#### Material provided

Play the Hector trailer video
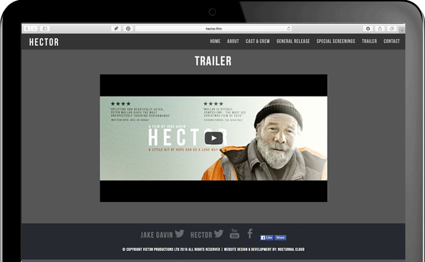425x262 pixels. (x=213, y=138)
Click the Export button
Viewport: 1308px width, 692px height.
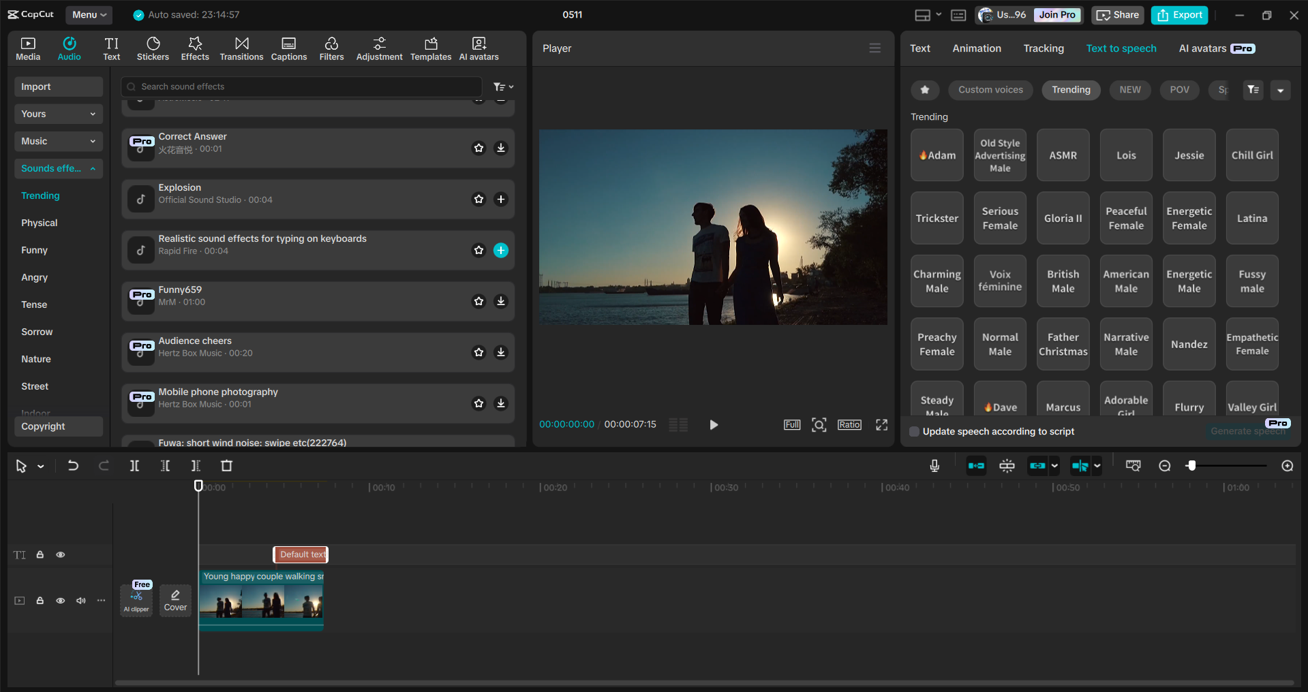pyautogui.click(x=1179, y=15)
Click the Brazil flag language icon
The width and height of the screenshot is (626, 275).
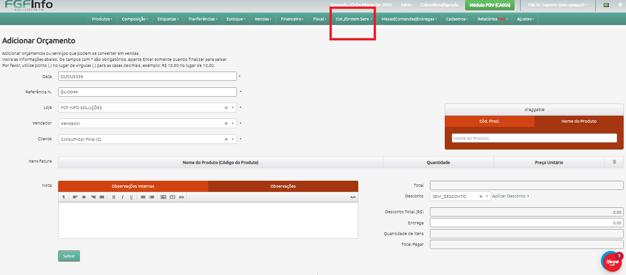point(606,5)
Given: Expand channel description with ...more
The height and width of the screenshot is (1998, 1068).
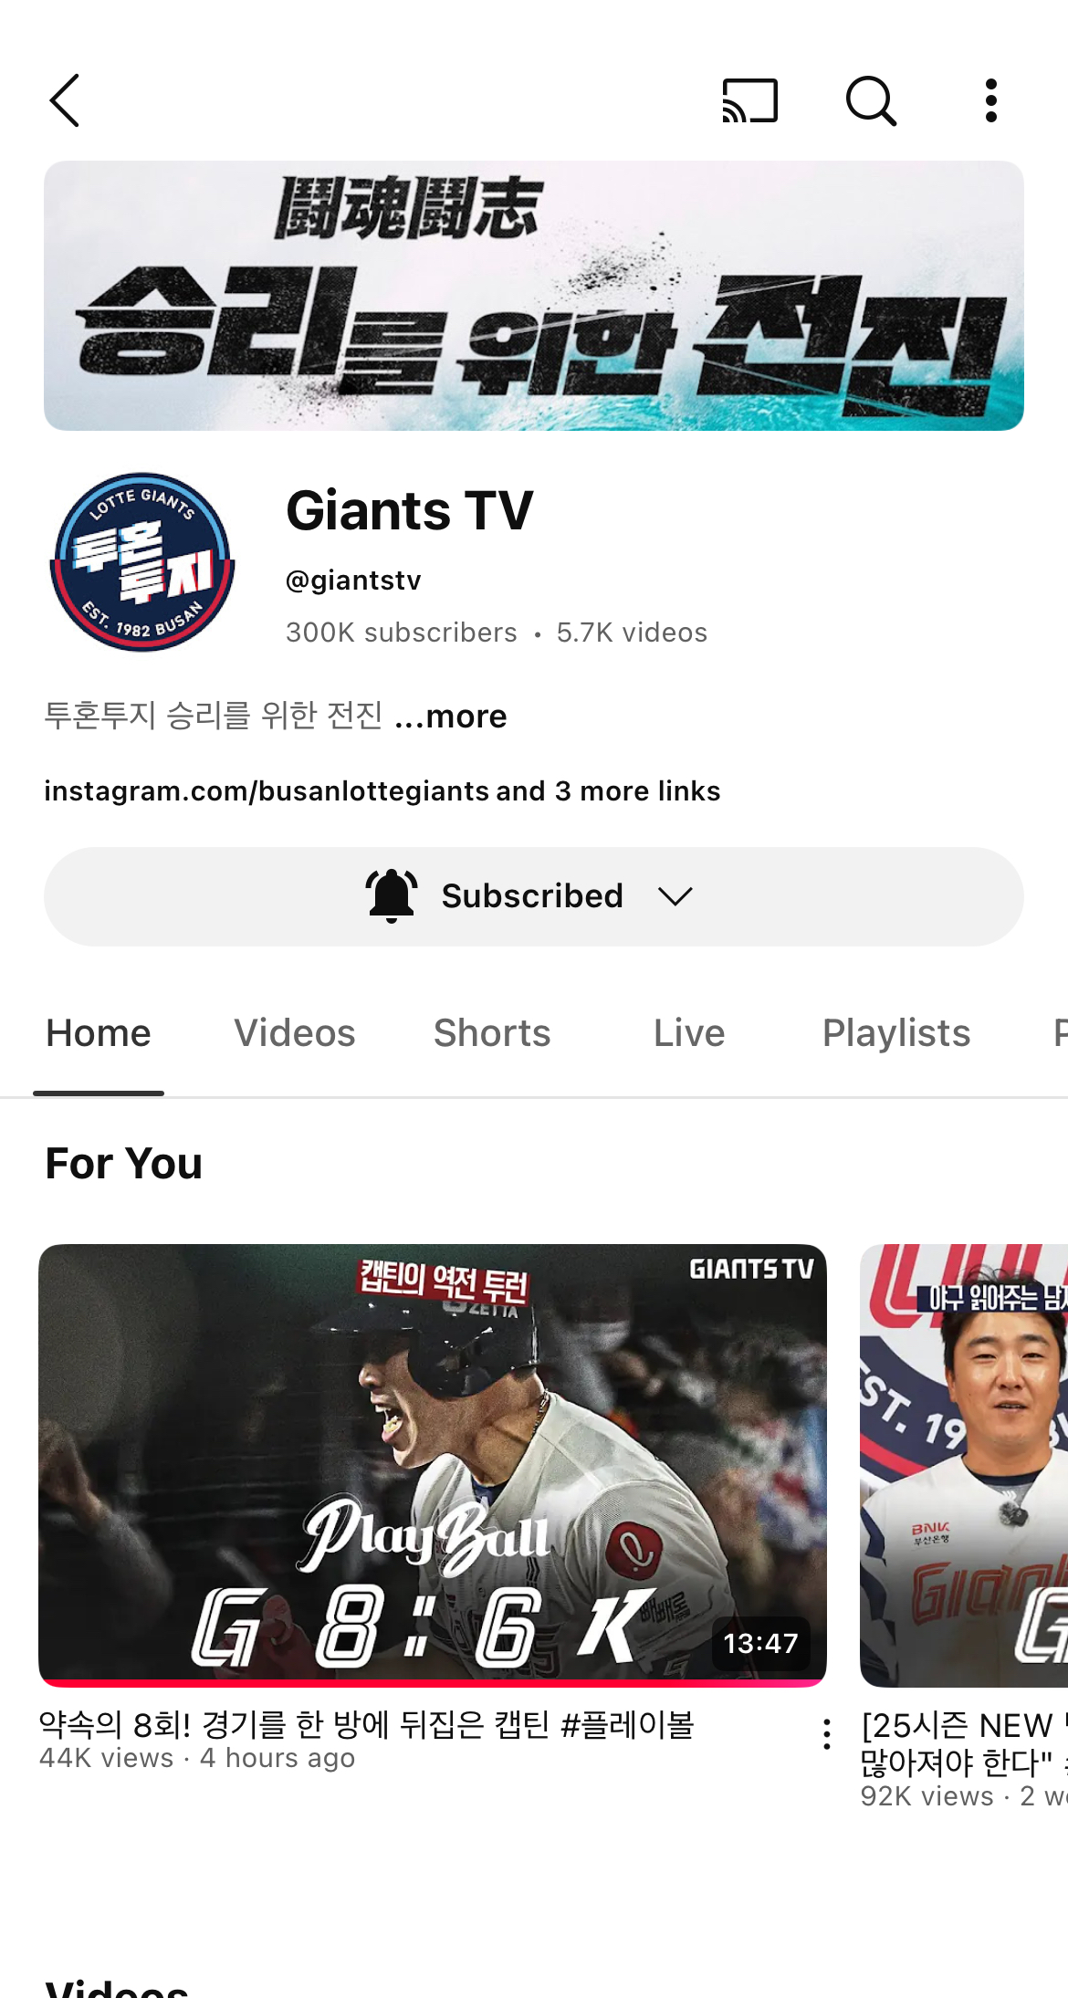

########

### Task statement
Return all the material exactly, pictures excluded.

### Answer box
Play the Hector trailer video
425x262 pixels. (x=213, y=138)
Click the Export button
Viewport: 1308px width, 692px height.
pyautogui.click(x=1179, y=15)
Click the Brazil flag language icon
The width and height of the screenshot is (626, 275).
point(606,5)
Given: Expand channel description with ...more
The height and width of the screenshot is (1998, 1068).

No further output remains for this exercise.